Flannel’s case for staying

  • Zero config. Works out of the box with Talos.
  • Lower resource usage than Cilium (~50-100 MB RAM vs Cilium’s ~300-500 MB per node).
  • Simpler mental model for a single-node dev/test cluster.
  • Current cluster has 3 services (Redis, Qdrant, Inngest). Not exactly a complex network topology.

Decision Drivers

  • Observability: Can we see what’s happening in the network?
  • Security: Can we enforce pod-to-pod access rules?
  • Operational complexity: How much harder is it to operate?
  • Resource cost: What’s the RAM/CPU overhead on a single-node Docker-based cluster?
  • Future path: Does this carry forward to bare-metal Pi 5 Talos?

Options

Option A: Keep Flannel + kube-proxy (status quo)
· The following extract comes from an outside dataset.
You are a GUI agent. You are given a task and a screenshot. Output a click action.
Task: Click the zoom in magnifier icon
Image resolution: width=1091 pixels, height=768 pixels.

Works today. Zero overhead. No network policies, no observability, no advanced routing. Fine for a 3-service testing cluster.

Option B: Replace with Cilium (kube-proxy replacement mode)

Full eBPF networking stack. Network policies, Hubble observability, service mesh capabilities. More resources, more complexity, but the industry-standard path for Talos clusters.

Current Lean

Not yet. The cluster is single-node Docker-based with 3 services. Cilium’s value scales with cluster complexity. The right trigger is one of:

  • Moving to bare-metal multi-node (Pi 5)
  • Adding services that need network isolation
  • Needing traffic observability for debugging
  • Adopting Gateway API (ADR-0031) — Cilium is the natural gateway controller

Implementation Plan (When Ready)

  1. Recreate Talos cluster with CNI disabled:

    talosctl cluster create docker \
      --name joelclaw \
      --workers 0 \
      --memory-controlplanes 4GiB \
      -p 6379:6379/tcp,6333:6333/tcp,6334:6334/tcp,8288:8288/tcp,8289:8289/tcp \
      --config-patch-controlplanes @controlplane-patch.yaml

    Where controlplane-patch.yaml adds:

    cluster:
      network:
        cni:
          name: none
      proxy:
        disabled: true
      allowSchedulingOnControlPlanes: true
  2. Install Cilium via Helm with Talos values (see helm command above)

  3. Verify: cilium status, cilium connectivity test

  4. Re-apply all k8s manifests (unchanged)

  5. Install Hubble for observability: cilium hubble enable --ui

Verification

  • cilium status shows all components healthy
  • kubectl get pods -n joelclaw shows all services running
  • hubble observe shows traffic flows between pods
  • No kube-proxy pods running
  • Services accessible on same ports as before

Sources

Deferral Note (2026-02-19)

Deferred. Single-node Talos with Flannel works today. Cilium becomes relevant when the cluster goes multi-node (Pi 5 workers on the roadmap) — network policy, eBPF observability, and kube-proxy replacement matter at that scale. Revisit when adding the first worker node.